“I Don’t Know Another Female Track-And-Field Athlete Who Hasn’t Had an Abortion”


By Teresa Neumann I Don't Know Another - Sanya Richards-Ross

“I made a decision that broke me, and one from which I would not immediately heal. Abortion would now forever be a part of my life. A scarlet letter I never thought I’d wear … As a Christian and a woman who never saw herself have an abortion, it was really tough for me to experience. I get emotional talking about it right now. [But] He does forgive us and it’s important we forgive ourselves.” -Sanya Richards-Ross

(Austin, TX)—Jamaican-American Sanya Richards-Ross, 32, a 2012 double-gold medalist, is shaking up the politically-correct news world with her recent confession that she had an abortion in 2008, the day before leaving for the Olympic summer games in Beijing. (Photo: Sanya Richards-Ross/via Fox News)

Even more upsetting for pro-abortionists, Richards-Ross—who is currently expecting her first child—has also gone public about regretting her decision, finding healing and forgiveness in Christ, and is now adamant about seeing the abortion-culture changed.

“I literally don’t know another female track-and-field athlete who hasn’t had an abortion and that’s sad,” she said in a recent interview for Sports Illustrated Now to promote her new book, Chasing Grace: What the Quarter Mile Has Taught Me About God and Life. “So, for me, I’m hoping that this will open up some discussions—to helping especially a lot of young women who were in my situation not experience what I did.”

Richards-Ross goes on to explain the challenges female athletes face, such as the fact that birth-control pills can cause weight-gain and “misinformation” they receive from their peers. In hindsight, though, she intimates that athletic challenges like weight-gain and motherhood are far preferable to the deep emotional scarring abortion brings.

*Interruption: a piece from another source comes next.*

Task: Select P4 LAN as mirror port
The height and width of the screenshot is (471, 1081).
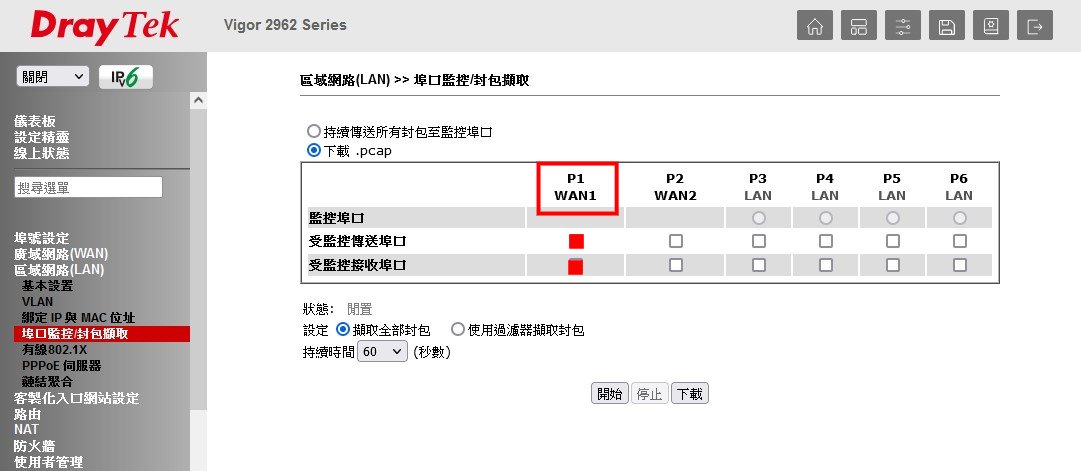Action: pyautogui.click(x=826, y=217)
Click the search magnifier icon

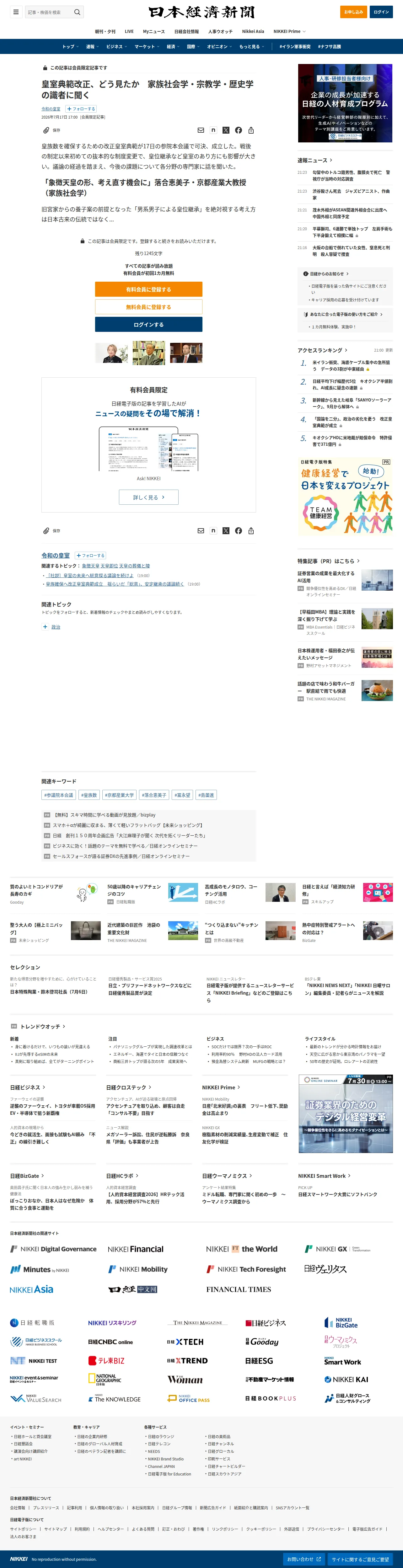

For example, when Richards-Ross competed again in the 2008 Olympics she said she wasn’t as successful as she wanted to be.

In a Fox News interview, she explained: “A big part of why I wasn’t successful was because I just felt so unworthy and the shame that I was carrying was very heavy. When I reflect on that time, even though it’s still painful to talk about it, I do appreciate that God was with me in that valley.”

It was in that moment Ross told her interviewer that she realized there was nothing she could do to “separate yourself from the love of God.”

“No matter what poor choices you make,” she concluded, “He does forgive us and it’s important we forgive ourselves.”

Pretty brave words, I’d say, coming from a woman who knows the mainstream press could eat her alive for being so honest. But Richards-Ross says her courage is down to prayer.

“I was very prayerful about sharing my journey,” she also told Fox News. “When life gets a little bit gray, even when you want it to be black-and-white, it’s not always easy. So my hope is to be honest and hope it helps other people.”